This opinion will be unpublished and
may not be cited except as provided by
Minn. Stat. § 480A.08, subd. 3 (2000).
IN COURT OF APPEALS
Mary E. Rixmann,
Kathleen M. Spielman,
Affirmed as modified
Scott County District Court
File No. 0001197
Marc D. Simpson, Leonard, Street and Deinard, P.A., Suite 2300, 150 South Fifth Street, Minneapolis, MN 55402 (for appellant)
Patrick H. Doherty, 625 Maple Park Drive, Mendota Heights, MN 55118 (for respondent)
Considered and decided by Peterson, Presiding Judge, Anderson, Judge, and Huspeni, Judge.
Appellant challenges the district court’s decision to award respondent the majority of the property that was formed by the deposit of diking materials in a lake. Appellant argues that she is the sole adjoining riparian landowner to the “made lands,” and as such she owns the land. Because appellant has failed to show that the district court erred in its property award, we affirm.
Appellant Mary Rixmann and respondent Kathleen Spielman own adjoining properties in the northwest end of the Breezy Point subdivision located on Prior Lake. The subdivision was platted in 1923 and consists of 17 lots; each lot has access to the lake. The plat dedicated a 20-foot-wide driveway running along the southwest boundary of the lots “for the joint use of the respective owners of lots” in Breezy Point.

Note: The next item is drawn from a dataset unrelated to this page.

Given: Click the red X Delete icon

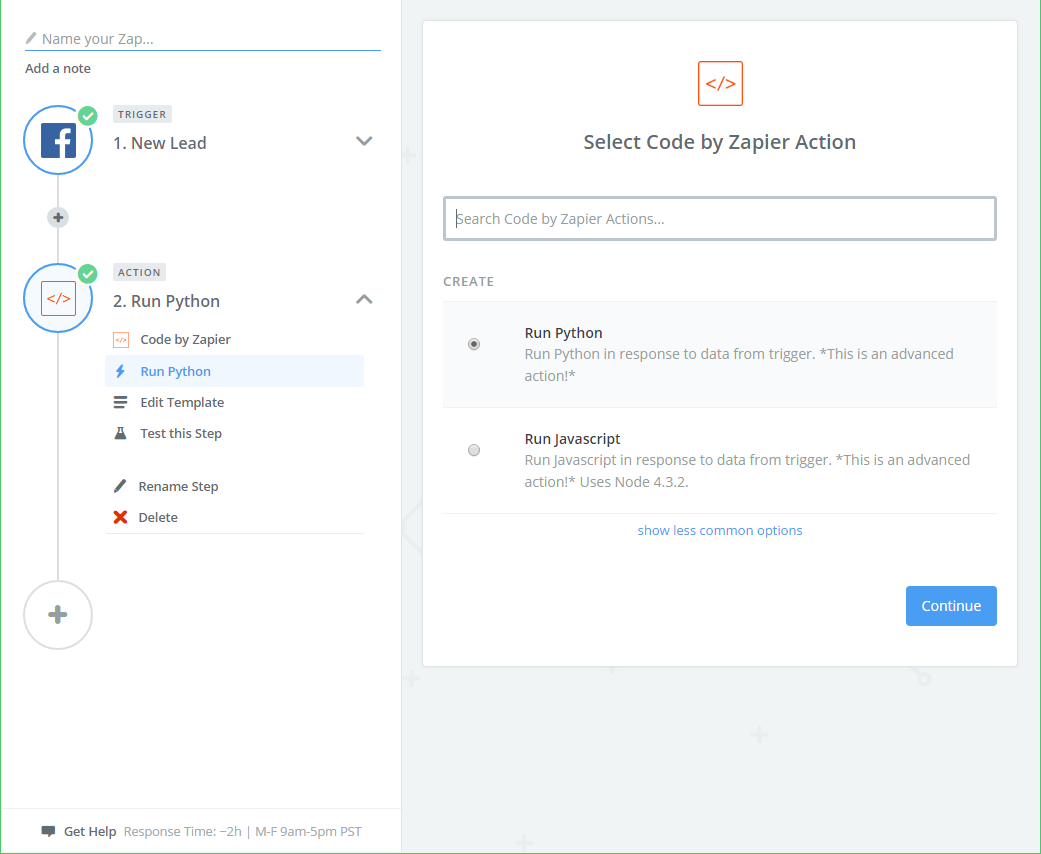Looking at the screenshot, I should (x=120, y=517).
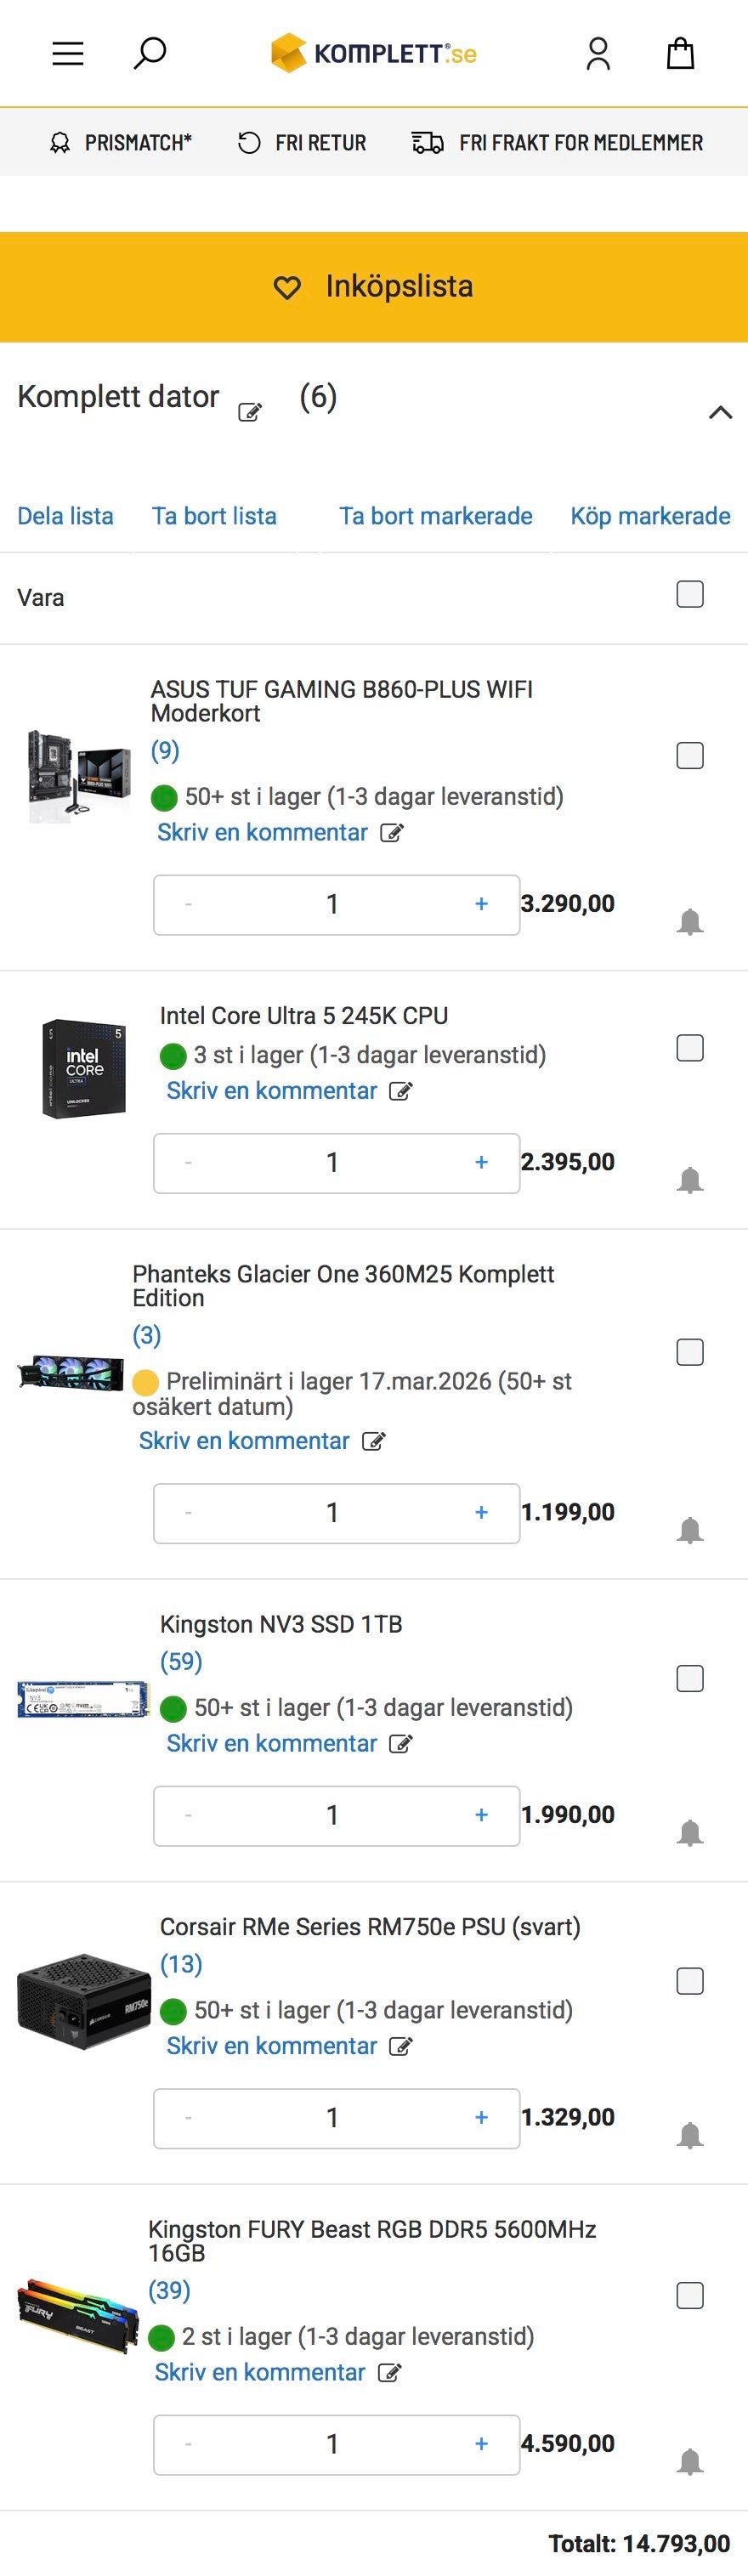The height and width of the screenshot is (2576, 748).
Task: Open the shopping cart icon
Action: 680,53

Spielman purchased Lot 16 of the Breezy Point subdivision on July 27, 1959. In approximately 1970 and 1985, Spielman constructed dikes along the boundaries of her lot to prevent her property from flooding. This formed additional lakeshore south of her lot and adjacent to lot 17. In 1972, Spielman built a garage at the end of the driveway partially on the newly formed lakeshore property.
On January 6, 1999, Rixmann purchased property in the Breezy Point subdivision, described as:
Lots 14 and 15, together with that part of Lot 17, lying Westerly of the Southerly extension of the Westerly line of Lot 13, Breezy Point, according to the recorded plat thereof, Scott County, Minnesota.

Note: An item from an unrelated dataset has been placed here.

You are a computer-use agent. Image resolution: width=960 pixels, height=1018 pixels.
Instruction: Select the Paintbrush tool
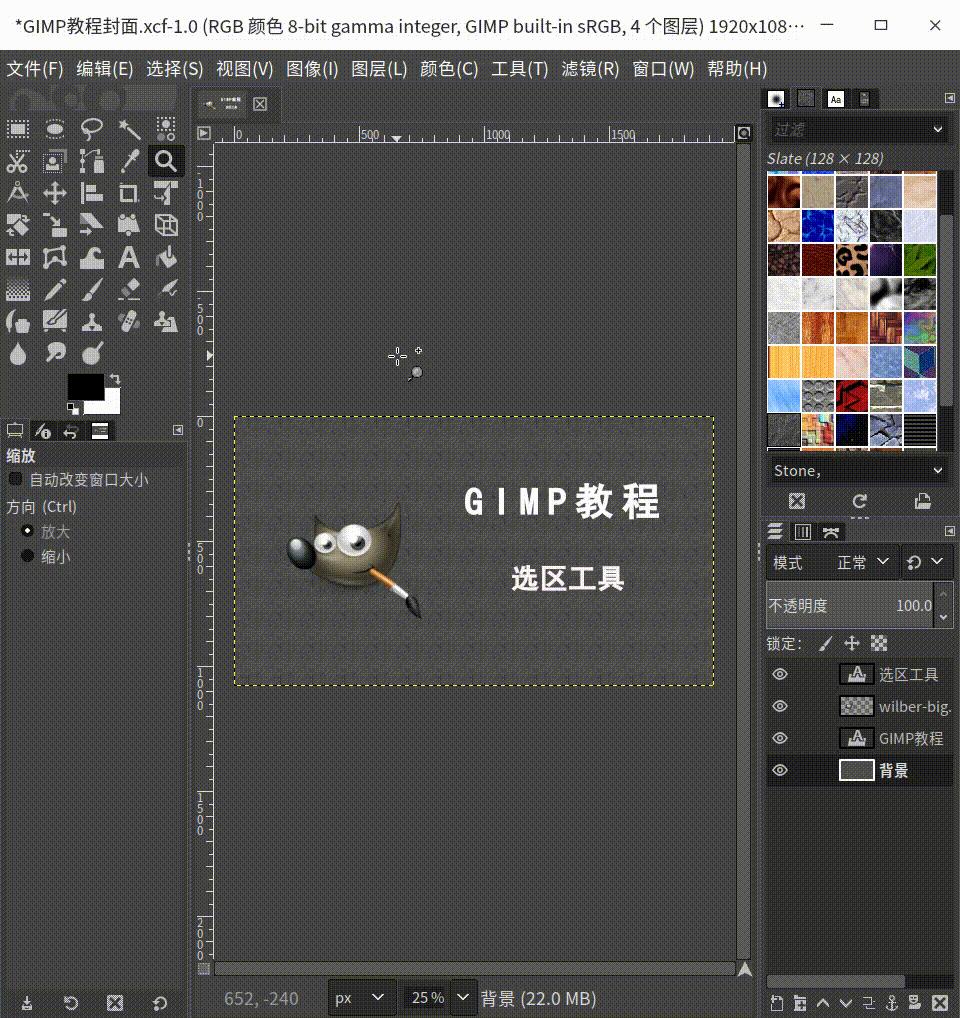click(x=91, y=289)
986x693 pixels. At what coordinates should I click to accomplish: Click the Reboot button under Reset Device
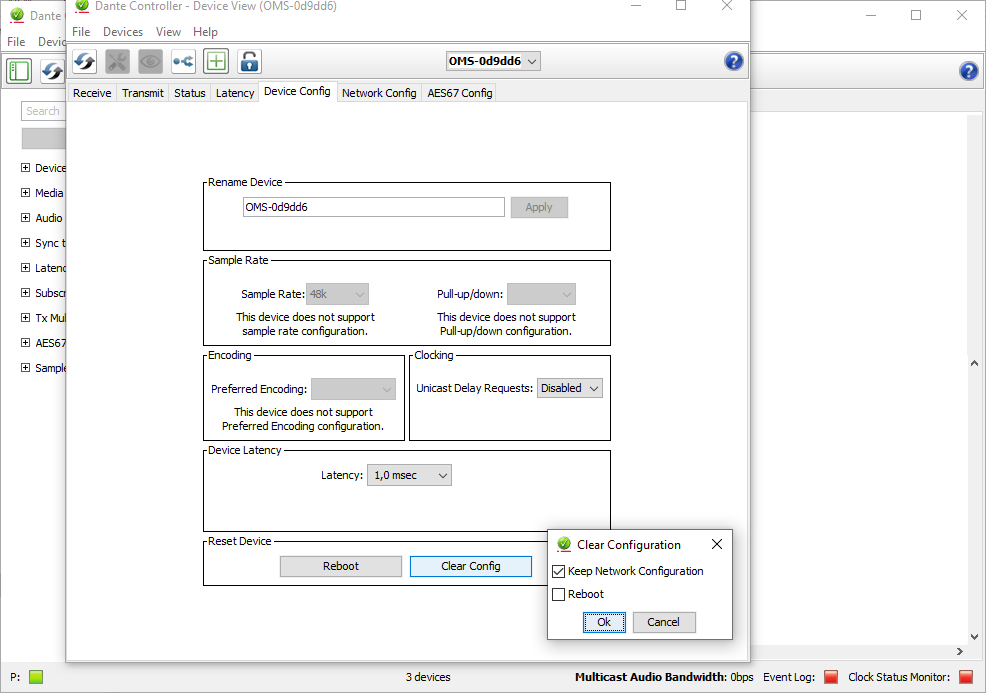(x=340, y=566)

In 1999, a survey of lots 14, 15, and 17 was prepared for Rixmann and the city. The survey, which pictured the shoreline according to the 1923 plat and the shoreline according to a 1985 survey, showed that additional land had been created both to the north and south of the driveway adjacent to lot 17. The survey extended the driveway over the “made lands,” which the surveyor testified was standard surveying practice when a road originally ended at a body of water that was later filled in.
Relying on the portion of the property description indicating that she acquired the land west of the southern extension of Lot 13’s west lot line and the 1999 survey that depicted the boundaries of lot 17 and the extension of the driveway over the “made lands,” Rixmann believed that she had purchased the additional land. She noticed, however, that Spielman was storing a sailboat, some lumber, and other items of personal property on the land. Moreover, when Rixmann attempted to landscape the property, Spielman’s husband prohibited the landscapers from working on the “made lands.” Rixmann tried to resolve the ownership issue with Spielman, but both parties believed that they owned the additional land south of the driveway and adjacent to lot 17. Rixmann demanded that Spielman remove her personal property and the encroaching asphalt driveway from the disputed property. Spielman did not comply with the demand.

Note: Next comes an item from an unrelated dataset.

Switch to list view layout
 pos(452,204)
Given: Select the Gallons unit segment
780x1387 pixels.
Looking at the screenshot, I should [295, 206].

Rixmann initiated an ejectment proceeding requesting that the court enter a judgment declaring her the owner in fee of the disputed property. After a trial on the merits, the district court concluded that Spielman was the owner of the majority of the disputed land and that Rixmann’s ownership extended to only a small portion of the “made lands.” In addition, the court held that these awards are subject “to the regulatory rights of the State of Minnesota of the land lying below the natural ordinary high watermark,” and to the “sovereign rights of the State of Minnesota in the land lying below the natural ordinary low watermark of Prior Lake.” This appeal followed.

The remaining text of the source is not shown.